I have worked so hard at trying to find answers and it makes it all worth it to know that anything I found can be of even the smallest help. I am also really happy that your doctor is willing to look at these things and use what he thinks may help. I never am trying to show doctors up and really hope that my contributions can be seen as what they are, and that is sincere attempts to give some information that can help. I realize that with the amount of work many doctors are confronted with, that they may not have the time available to do the hunting that I can do. (And believe me, no one wants their doctor to be as bleary eyed as me after a couple nights reading medical study summaries).  I hope any doctor can find some answers in the information I compile. Your doctor has been so open to the information I dig up.
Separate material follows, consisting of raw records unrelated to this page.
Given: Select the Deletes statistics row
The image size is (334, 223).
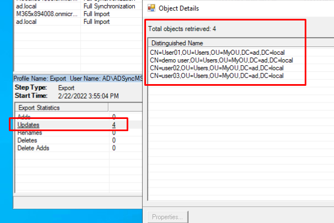Looking at the screenshot, I should (28, 141).

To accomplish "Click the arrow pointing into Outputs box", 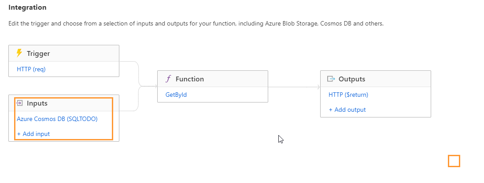I will 318,87.
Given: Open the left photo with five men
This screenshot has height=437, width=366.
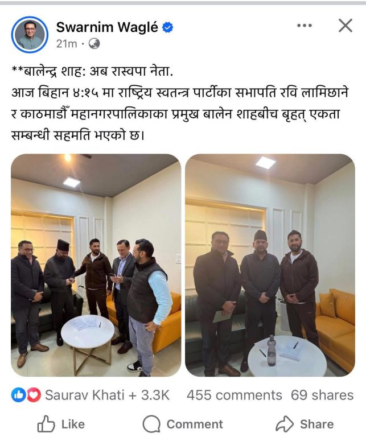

I hope all doctors can understand that we're all trying to do the same thing and that is help patients. We hear a lot of negative comments directed towards doctors and much of this is the result of doctors just not having prior experience with thalassemia. I don't think any doctor should be criticized for this, but the criticism may begin when a doctor is confronted with thal and makes no attempt to further his/her understanding. I feel this is a minority of doctors who are like this and I think if patients encourage their doctors to find correct information, that we will see far fewer complaints, as most doctors do take their work seriously and will try to learn what they can if they know the information they possess is not complete. Sharmin, your doctor is doing a great job and has shown so much willingness to look at information that may help make life better for your son. I hope a solution to this autoantibody problem is forthcoming.
Andy

All we are saying is give thals a chance.